● **Dataset records**:

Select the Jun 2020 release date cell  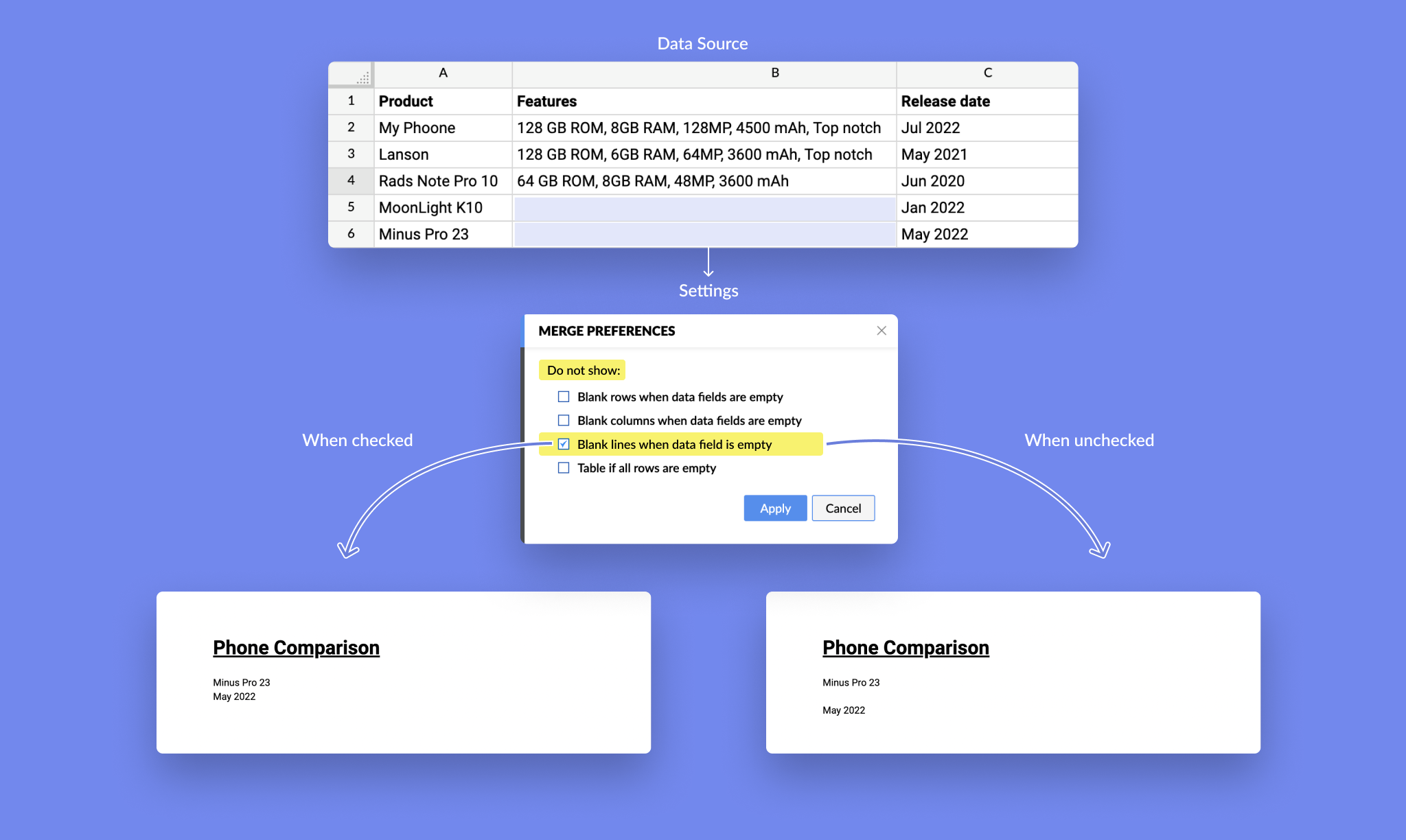click(x=986, y=181)
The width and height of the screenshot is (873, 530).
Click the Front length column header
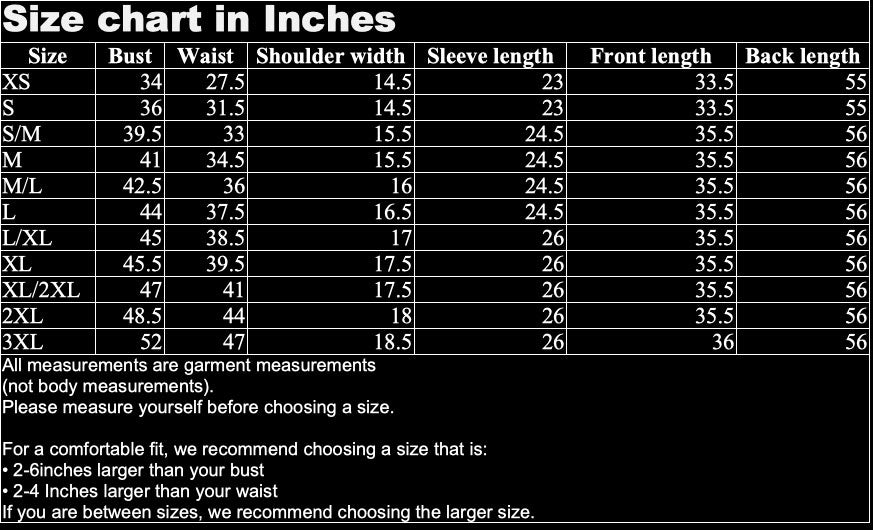[x=651, y=56]
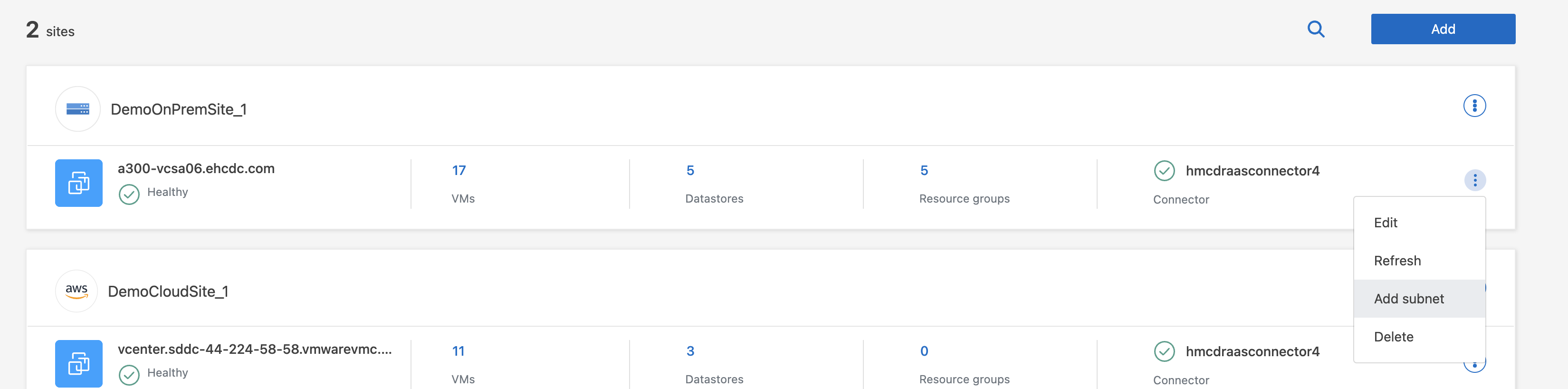The image size is (1568, 389).
Task: Open the 5 Datastores count link
Action: pos(689,170)
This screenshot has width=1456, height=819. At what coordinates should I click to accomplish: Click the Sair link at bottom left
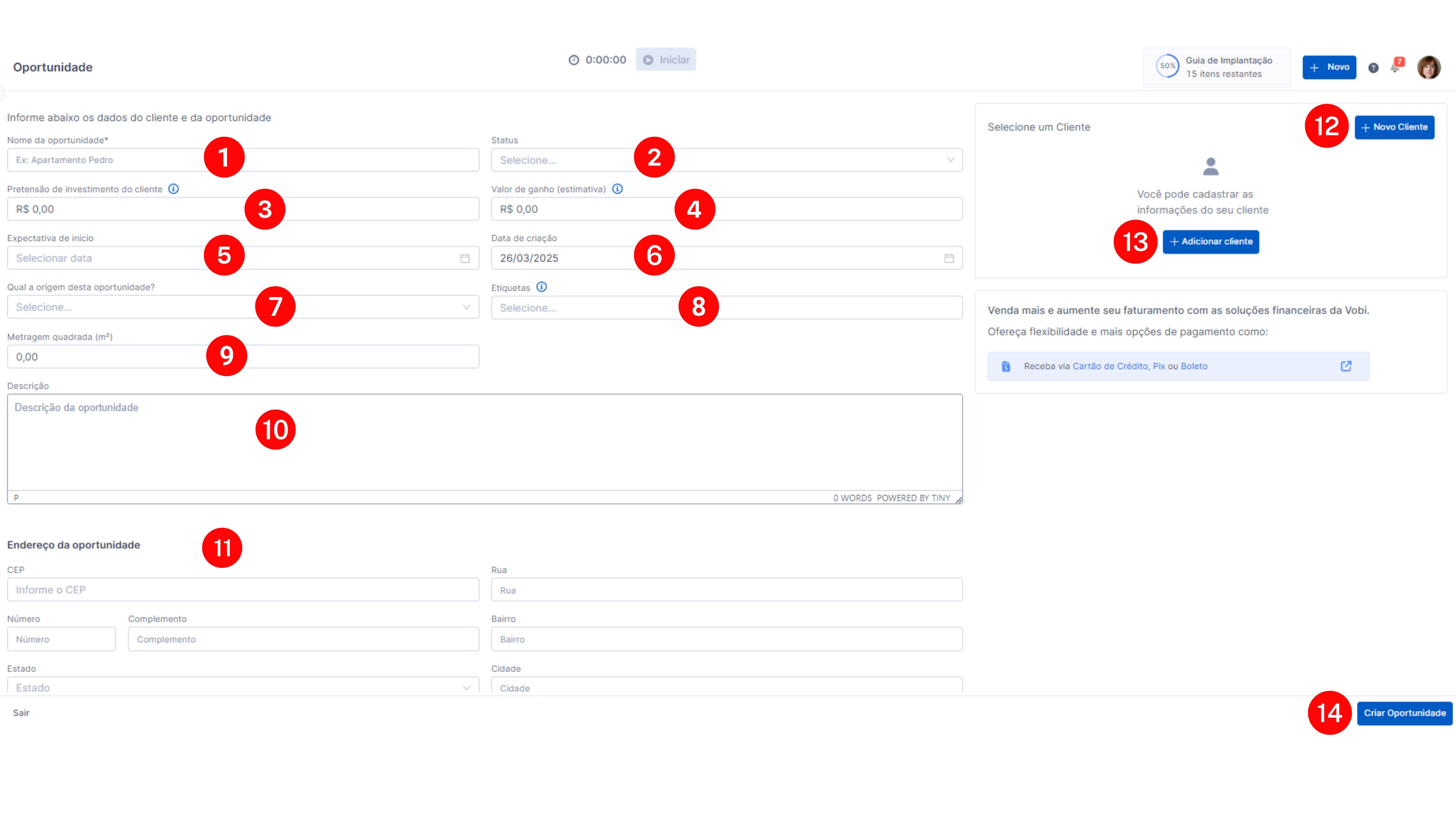(21, 713)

● **Exercise directions**: In the listing, update everything from the line containing "The width and" through the final line, inclusive, by replacing "screenshot" with "capture" and leaving all else unchanged. Give only those lines, and leave the pictures out.

● **Result of this task**:
The width and height of the capture is (873, 530).
Click the Front length column header
[x=651, y=56]
The image size is (1568, 389).
Task: Open the 5 Datastores count link
Action: pos(689,170)
This capture has width=1456, height=819. At what coordinates should I click to accomplish: Click the Sair link at bottom left
(21, 713)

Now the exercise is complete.